Automatic Task Termination Mechanism

  • Automatic termination upon timeout: If a drill task fails and you do not manually close the task within 48 hours, the system automatically terminates the drill task.
  • Automatic termination upon exceptions: During the drill, if a pod exception (for example, the pod has been deleted) is detected or a resource O&M ticket is manually closed, the system automatically terminates the current task immediately.

Creating a Drill Task

  1. Log in to COC.
  2. In the navigation tree on the left, choose Resilience Center > Chaos Drills.
  3. Click the Drill Tasks tab.
  4. Click Create Task.

    You can also use the drill plan ticket accepting function to access the page for creating a drill task. For details, see Creating and Managing Drill Plans.

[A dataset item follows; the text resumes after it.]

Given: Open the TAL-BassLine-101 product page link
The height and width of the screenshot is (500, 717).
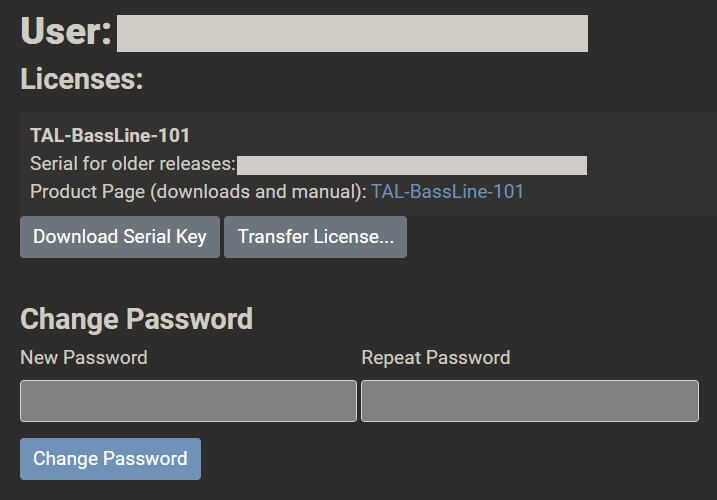Looking at the screenshot, I should point(447,191).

  5. Configure the basic information.

    Table 1 Parameters in the basic information

    Parameter

    Description

    Example Value

    Drill Task

    Name of the drill task. Set it according to the naming rules.

    test-drill

    Expected Recovery Duration (Minutes)

    Expected time from the fault occurrence to the fault recovery, in minutes.

    Expected time for an application to automatically recover to the normal state during emergency plan execution after a fault is injected. This time does not affect the drill task.

    3

  6. Click Add Attack Task.

    By default, there is one attack task group. You can click Add Task Group to add a task group. After adding an attack task, you can click Add Attack Task to add another attack task.
    • Tasks in different task groups are executed in serial mode, and tasks in the same task group are executed in parallel mode.
    • Currently, multiple fault injection operations on the same resource in a task group are not supported.
    1. Set parameters for adding an attack task.
      • To add an existing task, click Select from Existing, select the existing task, and click OK.
      • To add a new attack task, perform the follow-up steps.
        Table 2 Parameters for adding an attack task

        Parameter

        Description

        Example Value

        Vendor

        Select a cloud vendor type.

        Huawei Cloud

        Source of Attack Target

        Select the source of the target instance.

        You can select attack targets by selecting instances, pods, or a specified number of targets if CCE instances are used.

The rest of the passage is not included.